A Chance to Give Some Great Art a Good Home (For the Right Price)

Approximately 200 pieces from the personal art collection of the late, great Ray Nasher, who died a year ago this Sunday, will be going up for auction in May at Sotheby’s New York. A few of the prominent pieces to be sold include Picasso’s Le Baiser (estimated to sell for between $10 and $15 million) and L’Atelier (expected to fetch $6 to $8 million), as well as a rare series of Jasper Johns prints. Nasher’s entire collection—including those works on display at the Nasher Sculpture Center—is valued at more than $350 million.

I was lucky enough to get to interview Mr. Nasher in September 2006 at his home, for a piece that appeared in D CEO. He was so proud to show off each of the incredible pieces he kept at his residence, and talk about what each one meant to him and his late wife, Patsy.
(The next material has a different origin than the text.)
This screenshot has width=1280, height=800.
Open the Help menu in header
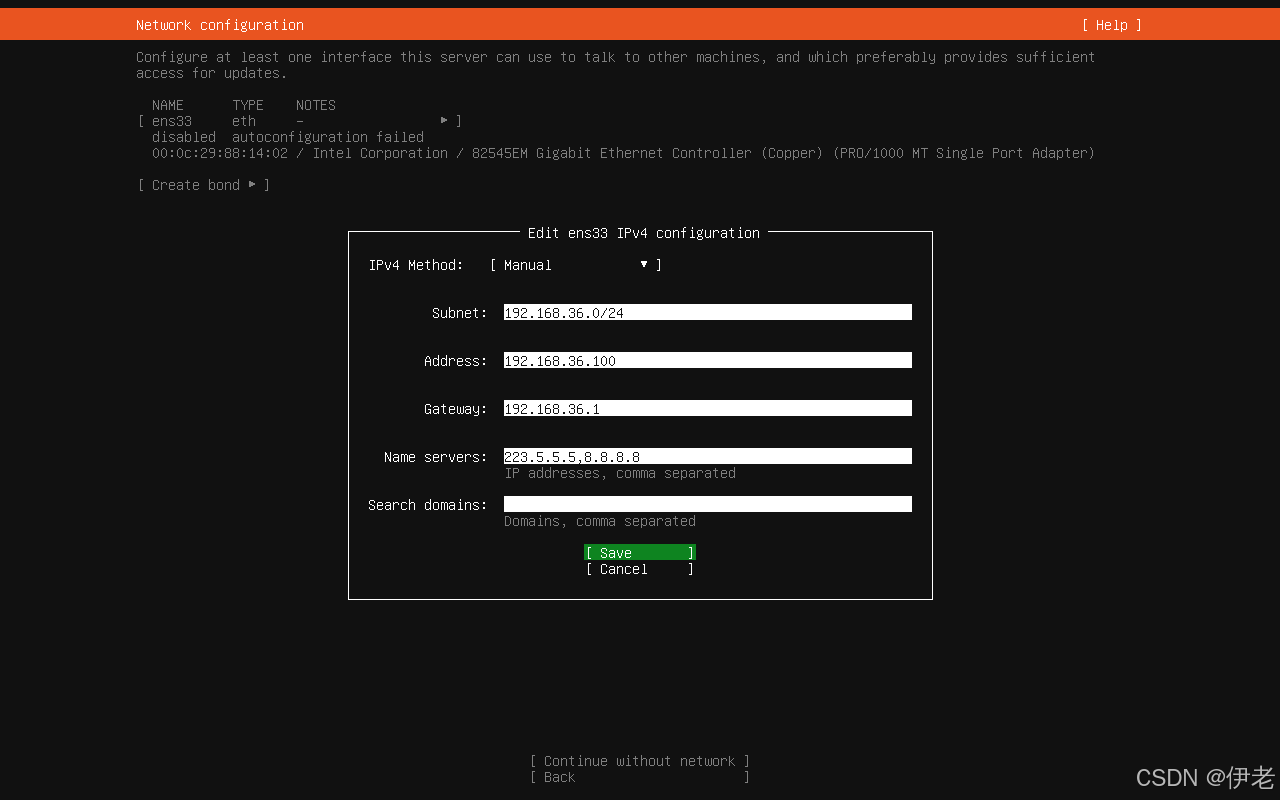coord(1111,25)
He credited his passion to his parents, who exposed him to music and art in his hometown of Boston, where, at the Boston Museum of Fine Art, he fell in love with Van Gogh’s Postman as a child. “Art has made life just so much more meaningful,” he said. “We just wanted to have in our home pieces that we loved and lived with and liked to get up every morning and enjoy. … [but] you’re selfish if you don’t utilize your art properly, because it’s something for everyone to share.” When asked how many pieces he owned in all, he replied, “Six hundred or something? I don’t know. I’m not sure. I don’t know numbers. It’s quality that counts.”